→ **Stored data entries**
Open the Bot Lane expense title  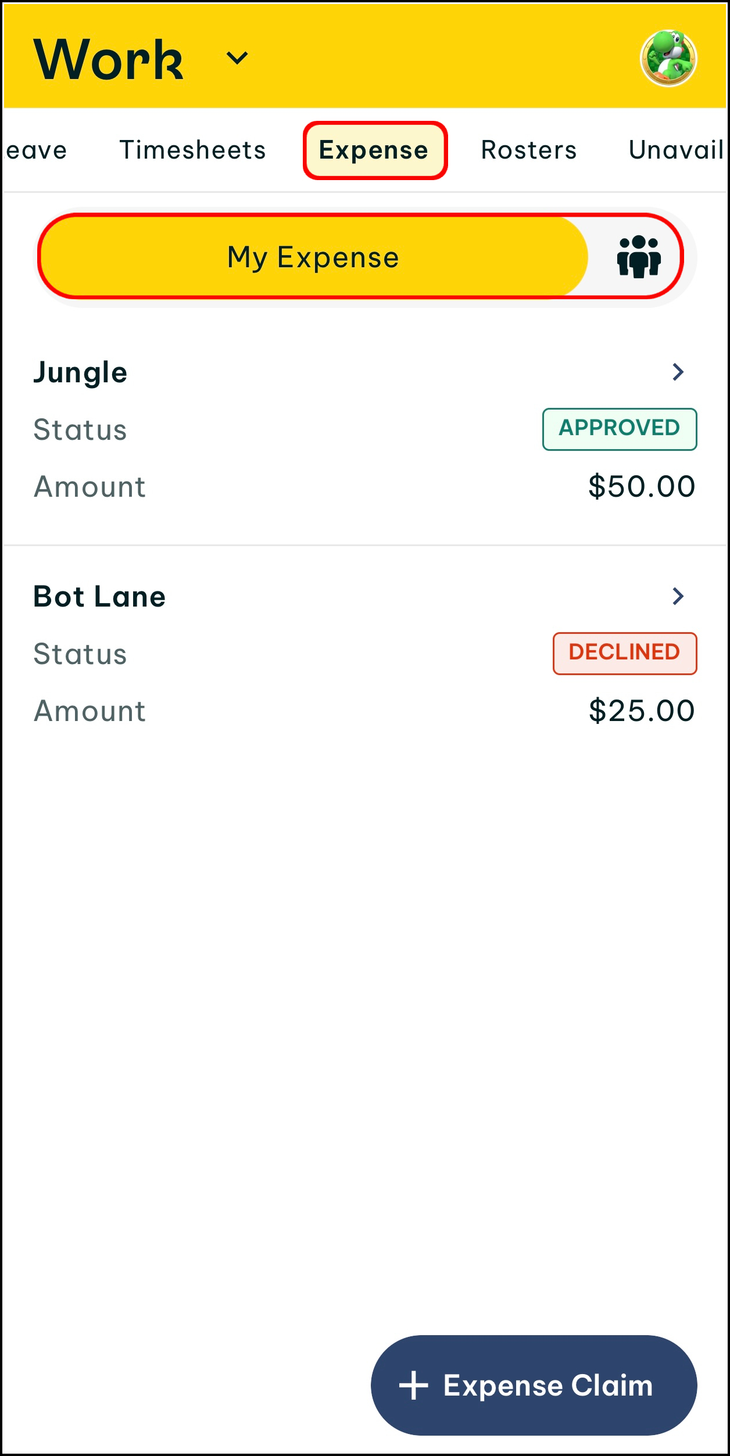[99, 597]
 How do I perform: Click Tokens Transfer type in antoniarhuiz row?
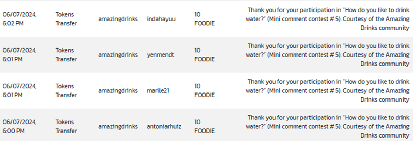(66, 127)
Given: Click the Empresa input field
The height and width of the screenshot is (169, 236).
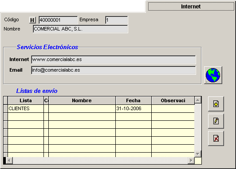Looking at the screenshot, I should [117, 20].
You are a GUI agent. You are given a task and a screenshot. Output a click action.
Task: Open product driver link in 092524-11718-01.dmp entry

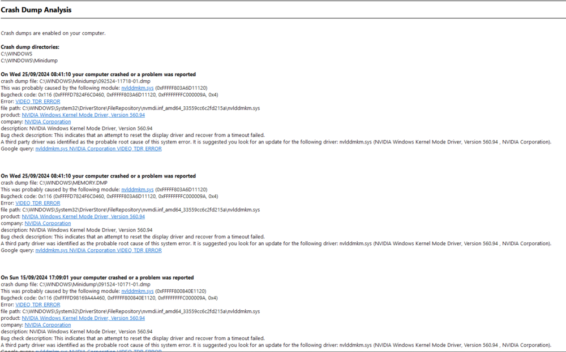coord(83,115)
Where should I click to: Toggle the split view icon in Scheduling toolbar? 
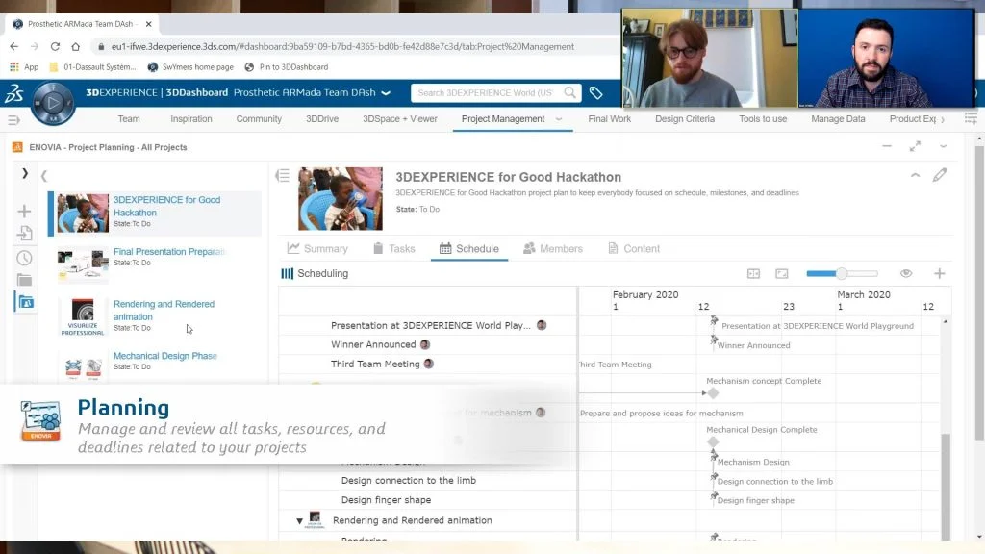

→ **WORK TASK**
Please copy exactly, and only, the lines from the one that contains "The height and" through the last line of the data above, omitting all pictures.

→ **ANSWER BOX**
The height and width of the screenshot is (169, 236).
Looking at the screenshot, I should [117, 20].
You are a GUI agent. You are given a task and a screenshot. Output a click action.
Task: Open product driver link in 092524-11718-01.dmp entry

coord(83,115)
Where should I click to: Toggle the split view icon in Scheduling toolbar? 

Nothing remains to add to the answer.